Aim of the task:
Leaving the pictures aside, repeat every line below exactly.

[Opening The input section]

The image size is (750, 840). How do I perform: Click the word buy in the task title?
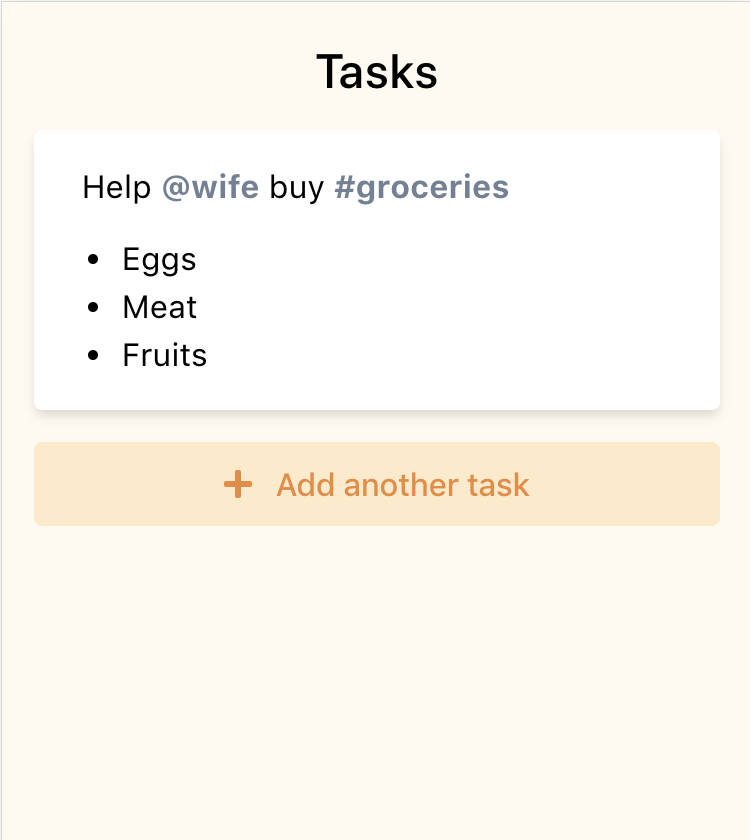[296, 187]
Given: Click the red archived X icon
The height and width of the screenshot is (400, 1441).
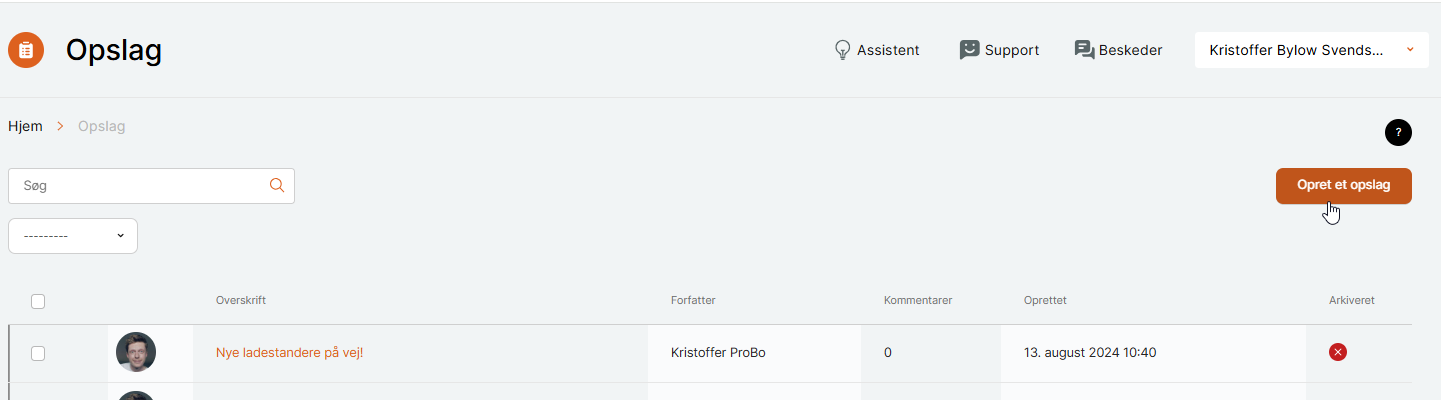Looking at the screenshot, I should point(1338,352).
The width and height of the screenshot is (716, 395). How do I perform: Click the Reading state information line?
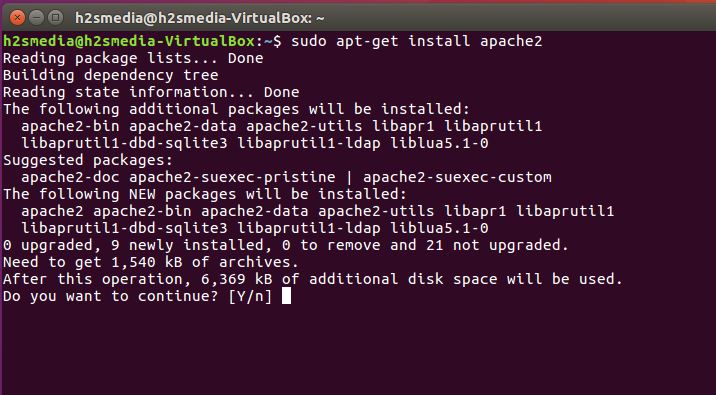point(151,92)
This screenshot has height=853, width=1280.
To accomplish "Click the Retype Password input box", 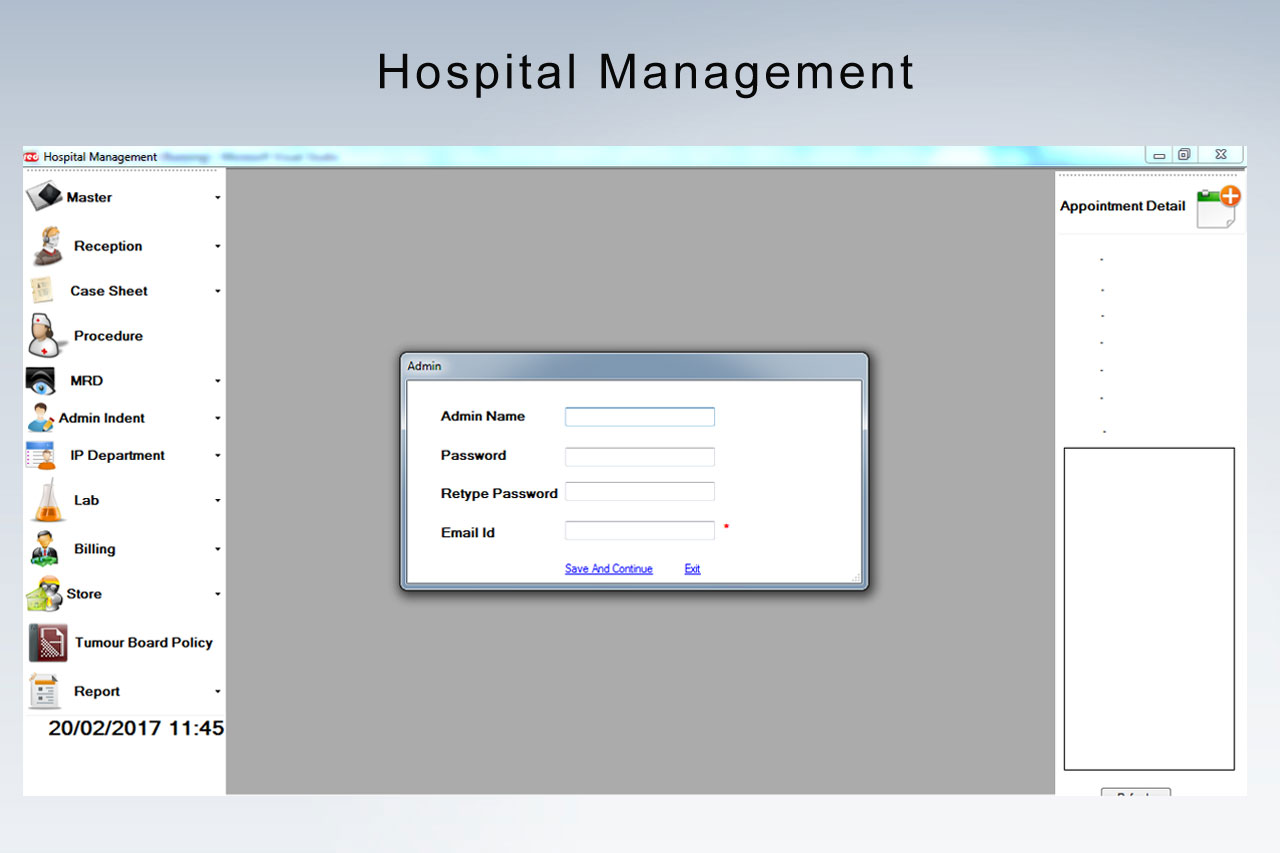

[Closing The input section]

Written answer:
The image size is (750, 840). How do I perform: Click the word buy in the task title?
[296, 187]
Given: Click the red archived X icon
The height and width of the screenshot is (400, 1441).
Looking at the screenshot, I should point(1338,352).
The width and height of the screenshot is (716, 395). How do I perform: Click the Reading state information line?
point(151,92)
This screenshot has height=853, width=1280.
To accomplish "Click the Retype Password input box", 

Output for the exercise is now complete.